▶ **Alıntı metin**:
Sanatçılar, “Ekim Devrimi’nden sonra, 1920’lerde yönetimin zulüm ve baskısı altında kaldılar” tespiti yapıldıktan sonra, doğal olarak, “Sessiz Direniş” sergisinde “İş”leri gösterilen Konstrüktivizmin önde gelen adlarından, Rodçenko, sergi açılırken Türk (İstanbul Modern sorumlusu) ve Rus (serginin küratörü) konuşmacılar tarafından "Rus devriminin baskıcı yapısına karşı tepki" akımı içinde gösteriliyor! Oysa en sıradan sanat tarihi kitapları bile Rodçenko’yu Ekim Devrimi ile yanyana anar. 1917 Devriminde ve sonrasında Konstrüktivistler ne istiyorlardı? Aleksandır Rodçenko kimdir?

Bu soruların cevaplarına geçmeden ilk elden şu söylenebilir: Kimi sanat tarihçileri ve toplumsal eleştirmenler, geçmişteki en önemli avangard (öncü) hareketlerin, XX. Yüzyılın başlarındaki karşı sanat hareketlerinin en başında Rus Konstrüktivizmi’nin geldiğini iddia etmişlerdir. Baskı ve zulmün olduğu yerde tarihin en deneysel, en özgür ve öncü “sanat” hareketlerinin yeşermesi mümkün müdür?

Devrim döneminin Rus Konstrüktivzmi (Naum Gabo’nun Batı’ya taşıdığı üslupçu konstrüktivizmden ayrı bir şeydir kesinlikle) 1917 öncesinin sanat eserinin temsili olmayan bir inşa (konstrüksiyon) olması gerektiği yolundaki düşüncesiyle, 1917 sonrasının sanatçıların sosyalist toplumun inşacıları olması gerektiği yolundaki düşüncesinin bir bileşimiydi. Burada sanat ve toplum ayrımına karşı şiddetli direniş vardır. Ortaklaşmacı kültürün düşünsel ve maddesel üretiminin inşasıdır esas olan. Konstrüktivizm, burjuva kültür ve sanat anlayışına karşı, işçi sınıfının öncülüğünde kurulan yeni bir toplumsal ilişkiler biçiminin görsel ve kültürel karşılığıdır. O günün kolektif sanatı inşacı hayattır. Afişlerden giysilere, binalardan mobilyalara, hayatın içinde işlevsel bir karşılığı ola her alanda çalışmalar yapılır. Burjuva zevkine ve kullanımına yönelik duvara asmalık “sanat”, aynı din gibi yalandır! O yüzden bu tür bir sanat reddedilir, bizzat hayatın içinde yer alınarak.

▶ **Sağlanan bilgiler**:

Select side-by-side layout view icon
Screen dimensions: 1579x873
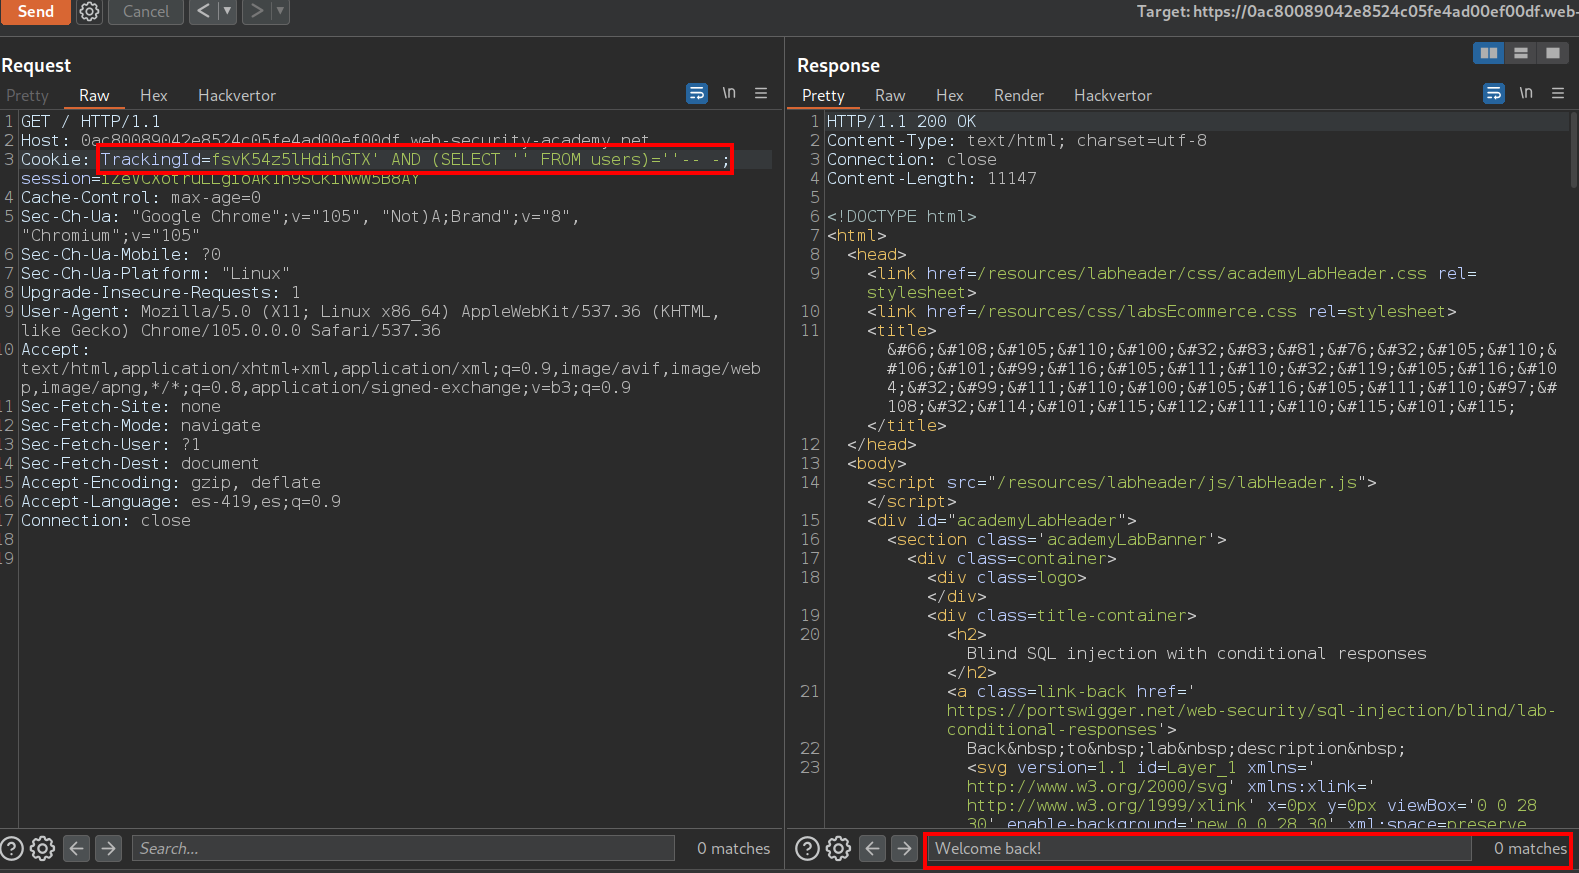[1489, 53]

---

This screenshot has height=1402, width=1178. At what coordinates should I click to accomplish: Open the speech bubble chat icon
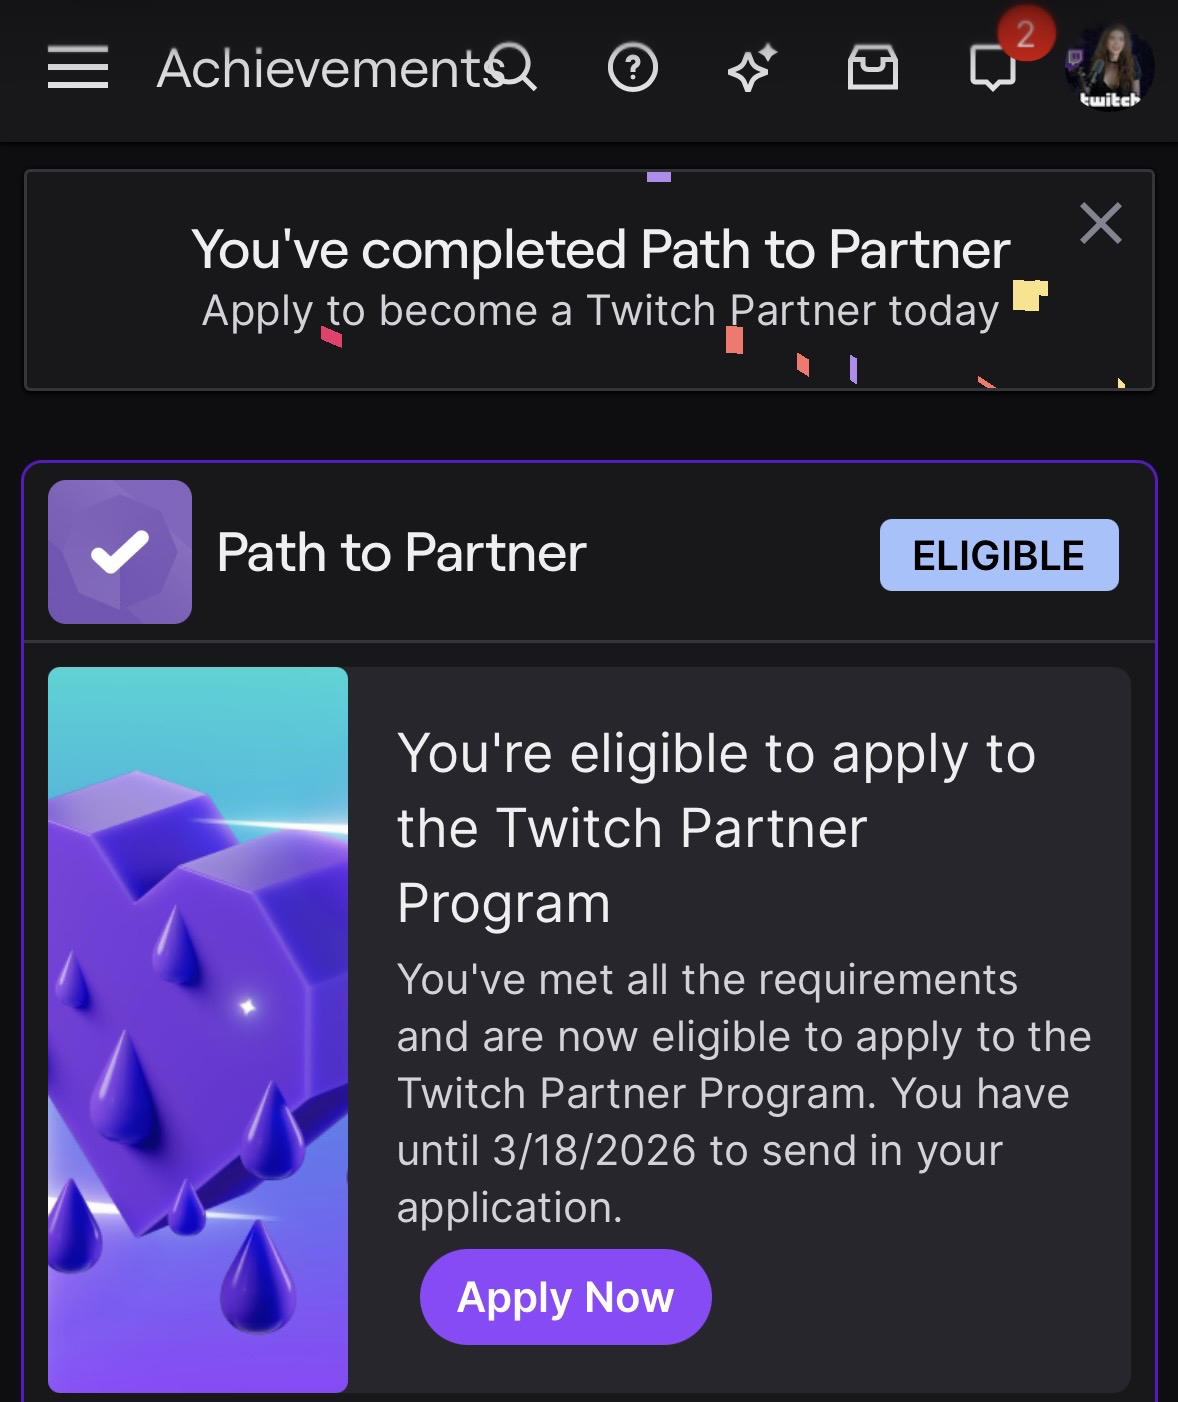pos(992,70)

==

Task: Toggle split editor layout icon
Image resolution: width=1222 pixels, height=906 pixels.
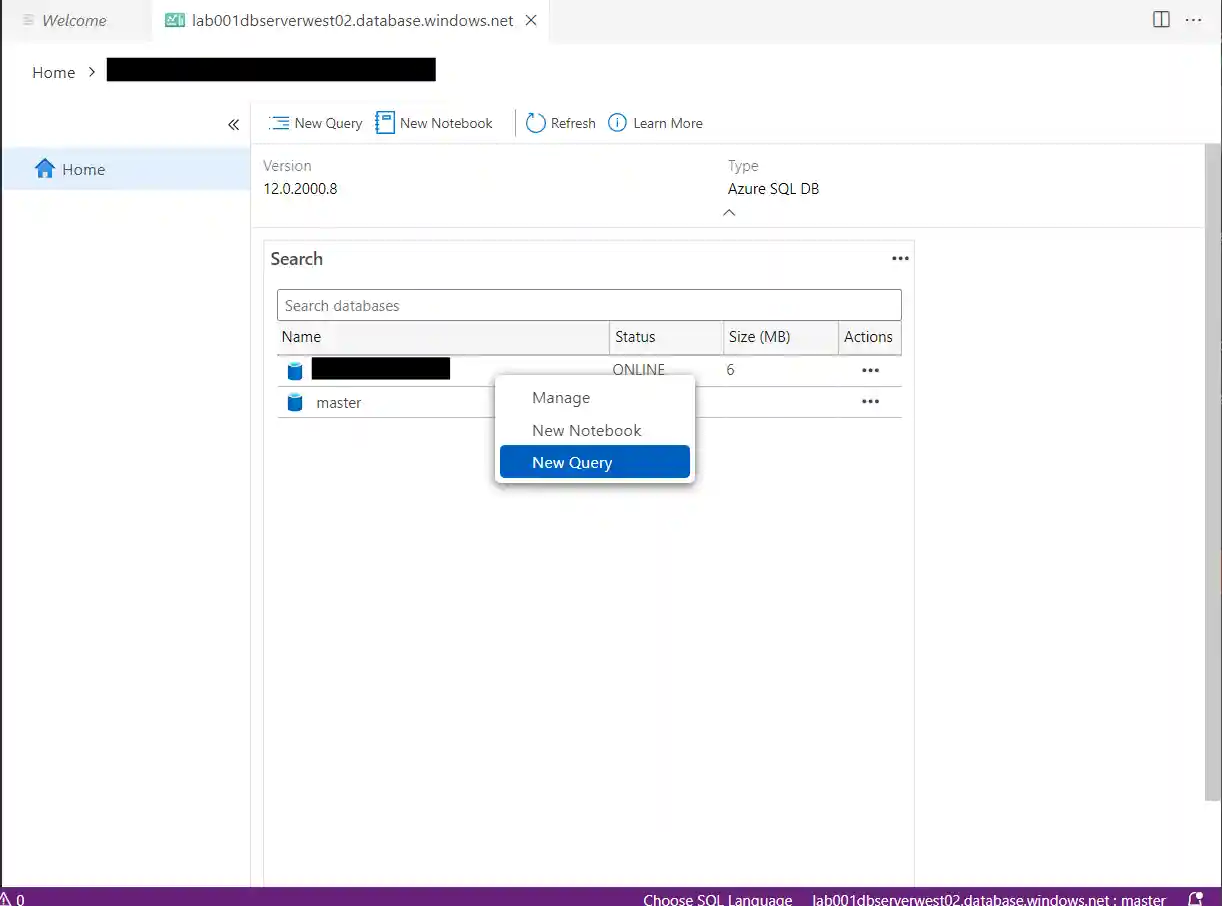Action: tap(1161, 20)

▶ **Kısa alıştırma**: Alıntı metne göre devrim döneminin Rus Konstrüktivizmi hangi iki düşüncenin bileşimidir?

▶ **Yanıt**: 1917 öncesinde sanat eserinin temsili olmayan bir inşa olması gerektiği düşüncesi ile 1917 sonrasında sanatçıların sosyalist toplumun inşacıları olması gerektiği düşüncesinin bileşimidir.